Recorded data:
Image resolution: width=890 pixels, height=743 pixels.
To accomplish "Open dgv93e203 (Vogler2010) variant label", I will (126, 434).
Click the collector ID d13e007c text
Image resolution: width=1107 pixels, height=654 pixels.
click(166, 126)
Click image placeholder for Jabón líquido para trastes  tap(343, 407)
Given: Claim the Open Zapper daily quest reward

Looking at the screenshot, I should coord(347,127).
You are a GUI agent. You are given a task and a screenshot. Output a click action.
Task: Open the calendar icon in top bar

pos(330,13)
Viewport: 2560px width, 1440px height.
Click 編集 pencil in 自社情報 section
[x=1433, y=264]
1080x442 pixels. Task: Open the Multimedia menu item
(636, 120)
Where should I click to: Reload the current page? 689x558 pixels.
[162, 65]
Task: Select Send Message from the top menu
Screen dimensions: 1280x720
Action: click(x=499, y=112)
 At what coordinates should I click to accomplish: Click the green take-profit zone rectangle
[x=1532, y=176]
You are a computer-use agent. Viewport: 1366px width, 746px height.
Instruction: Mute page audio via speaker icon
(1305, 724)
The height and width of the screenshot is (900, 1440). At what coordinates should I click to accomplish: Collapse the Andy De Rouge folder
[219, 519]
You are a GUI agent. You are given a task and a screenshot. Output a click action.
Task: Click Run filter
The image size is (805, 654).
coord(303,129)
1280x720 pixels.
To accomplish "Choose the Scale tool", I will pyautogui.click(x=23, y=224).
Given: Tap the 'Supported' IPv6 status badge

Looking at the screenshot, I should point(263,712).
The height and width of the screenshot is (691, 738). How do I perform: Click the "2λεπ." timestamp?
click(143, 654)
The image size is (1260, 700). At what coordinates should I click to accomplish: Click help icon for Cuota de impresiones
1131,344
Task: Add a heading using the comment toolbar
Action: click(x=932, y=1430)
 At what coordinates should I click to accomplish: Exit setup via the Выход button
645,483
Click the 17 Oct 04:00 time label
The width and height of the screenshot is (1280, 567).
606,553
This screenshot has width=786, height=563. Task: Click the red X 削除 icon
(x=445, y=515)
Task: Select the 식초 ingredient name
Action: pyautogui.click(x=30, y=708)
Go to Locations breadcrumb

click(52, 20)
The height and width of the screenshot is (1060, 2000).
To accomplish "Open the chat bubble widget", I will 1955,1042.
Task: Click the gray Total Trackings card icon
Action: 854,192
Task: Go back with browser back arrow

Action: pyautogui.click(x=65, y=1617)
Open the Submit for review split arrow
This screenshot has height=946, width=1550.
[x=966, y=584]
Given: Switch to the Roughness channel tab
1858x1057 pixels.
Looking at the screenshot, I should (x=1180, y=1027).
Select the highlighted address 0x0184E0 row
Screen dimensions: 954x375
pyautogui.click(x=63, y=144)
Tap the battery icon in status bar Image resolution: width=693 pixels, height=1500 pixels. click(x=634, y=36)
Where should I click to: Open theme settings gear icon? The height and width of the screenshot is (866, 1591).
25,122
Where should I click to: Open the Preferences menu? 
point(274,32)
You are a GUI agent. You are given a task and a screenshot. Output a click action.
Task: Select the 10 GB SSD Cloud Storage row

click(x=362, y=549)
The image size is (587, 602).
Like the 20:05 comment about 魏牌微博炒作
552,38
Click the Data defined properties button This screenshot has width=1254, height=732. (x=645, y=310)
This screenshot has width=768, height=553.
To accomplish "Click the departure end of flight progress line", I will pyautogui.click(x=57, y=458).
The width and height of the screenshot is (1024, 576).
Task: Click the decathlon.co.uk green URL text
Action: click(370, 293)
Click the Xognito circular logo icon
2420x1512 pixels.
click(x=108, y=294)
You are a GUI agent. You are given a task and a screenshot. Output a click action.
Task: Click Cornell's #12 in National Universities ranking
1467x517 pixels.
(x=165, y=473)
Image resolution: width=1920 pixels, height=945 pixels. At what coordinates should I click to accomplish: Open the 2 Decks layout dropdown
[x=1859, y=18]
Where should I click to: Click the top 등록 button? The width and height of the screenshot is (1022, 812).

Exercise directions. Exactly as written, output all of the entries.

Task response.
Image resolution: width=890 pixels, height=743 pixels.
To accomplish "Open dgv93e203 (Vogler2010) variant label", I will (126, 434).
Click the collector ID d13e007c text
Image resolution: width=1107 pixels, height=654 pixels.
click(166, 126)
Click image placeholder for Jabón líquido para trastes  tap(343, 407)
Given: Claim the Open Zapper daily quest reward

Looking at the screenshot, I should coord(347,127).
You are a GUI agent. You are given a task and a screenshot. Output a click action.
Task: Open the calendar icon in top bar

pos(330,13)
Viewport: 2560px width, 1440px height.
Click 編集 pencil in 自社情報 section
[x=1433, y=264]
1080x442 pixels. Task: Open the Multimedia menu item
(636, 120)
Where should I click to: Reload the current page? 689x558 pixels.
[162, 65]
Task: Select Send Message from the top menu
Screen dimensions: 1280x720
Action: click(x=499, y=112)
 At what coordinates should I click to accomplish: Click the green take-profit zone rectangle
[x=1532, y=176]
You are a computer-use agent. Viewport: 1366px width, 746px height.
Instruction: Mute page audio via speaker icon
(1305, 724)
The height and width of the screenshot is (900, 1440). At what coordinates should I click to accomplish: Collapse the Andy De Rouge folder
[219, 519]
You are a GUI agent. You are given a task and a screenshot. Output a click action.
Task: Click Run filter
The image size is (805, 654).
coord(303,129)
1280x720 pixels.
To accomplish "Choose the Scale tool", I will pyautogui.click(x=23, y=224).
Given: Tap the 'Supported' IPv6 status badge

Looking at the screenshot, I should point(263,712).
The height and width of the screenshot is (691, 738). How do I perform: Click the "2λεπ." timestamp?
click(143, 654)
The image size is (1260, 700). At what coordinates should I click to accomplish: Click help icon for Cuota de impresiones
1131,344
Task: Add a heading using the comment toolbar
Action: click(x=932, y=1430)
 At what coordinates should I click to accomplish: Exit setup via the Выход button
645,483
Click the 17 Oct 04:00 time label
The width and height of the screenshot is (1280, 567).
606,553
This screenshot has width=786, height=563. Task: Click the red X 削除 icon
(x=445, y=515)
Task: Select the 식초 ingredient name
Action: pyautogui.click(x=30, y=708)
Go to Locations breadcrumb

click(52, 20)
The height and width of the screenshot is (1060, 2000).
To accomplish "Open the chat bubble widget", I will 1955,1042.
Task: Click the gray Total Trackings card icon
Action: 854,192
Task: Go back with browser back arrow

Action: pyautogui.click(x=65, y=1617)
Open the Submit for review split arrow
This screenshot has height=946, width=1550.
[x=966, y=584]
Given: Switch to the Roughness channel tab
1858x1057 pixels.
Looking at the screenshot, I should (x=1180, y=1027).
Select the highlighted address 0x0184E0 row
Screen dimensions: 954x375
pyautogui.click(x=63, y=144)
Tap the battery icon in status bar Image resolution: width=693 pixels, height=1500 pixels. click(x=634, y=36)
Where should I click to: Open theme settings gear icon? The height and width of the screenshot is (866, 1591).
25,122
Where should I click to: Open the Preferences menu? 
point(274,32)
You are a GUI agent. You are given a task and a screenshot. Output a click action.
Task: Select the 10 GB SSD Cloud Storage row

click(x=362, y=549)
The image size is (587, 602).
Like the 20:05 comment about 魏牌微博炒作
552,38
Click the Data defined properties button This screenshot has width=1254, height=732. (x=645, y=310)
This screenshot has width=768, height=553.
To accomplish "Click the departure end of flight progress line", I will pyautogui.click(x=57, y=458).
The width and height of the screenshot is (1024, 576).
Task: Click the decathlon.co.uk green URL text
Action: click(370, 293)
Click the Xognito circular logo icon
2420x1512 pixels.
click(x=108, y=294)
You are a GUI agent. You are given a task and a screenshot. Output a click action.
Task: Click Cornell's #12 in National Universities ranking
1467x517 pixels.
(x=165, y=473)
Image resolution: width=1920 pixels, height=945 pixels. At what coordinates should I click to accomplish: Open the 2 Decks layout dropdown
[x=1859, y=18]
Where should I click to: Click the top 등록 button? The width and height of the screenshot is (1022, 812).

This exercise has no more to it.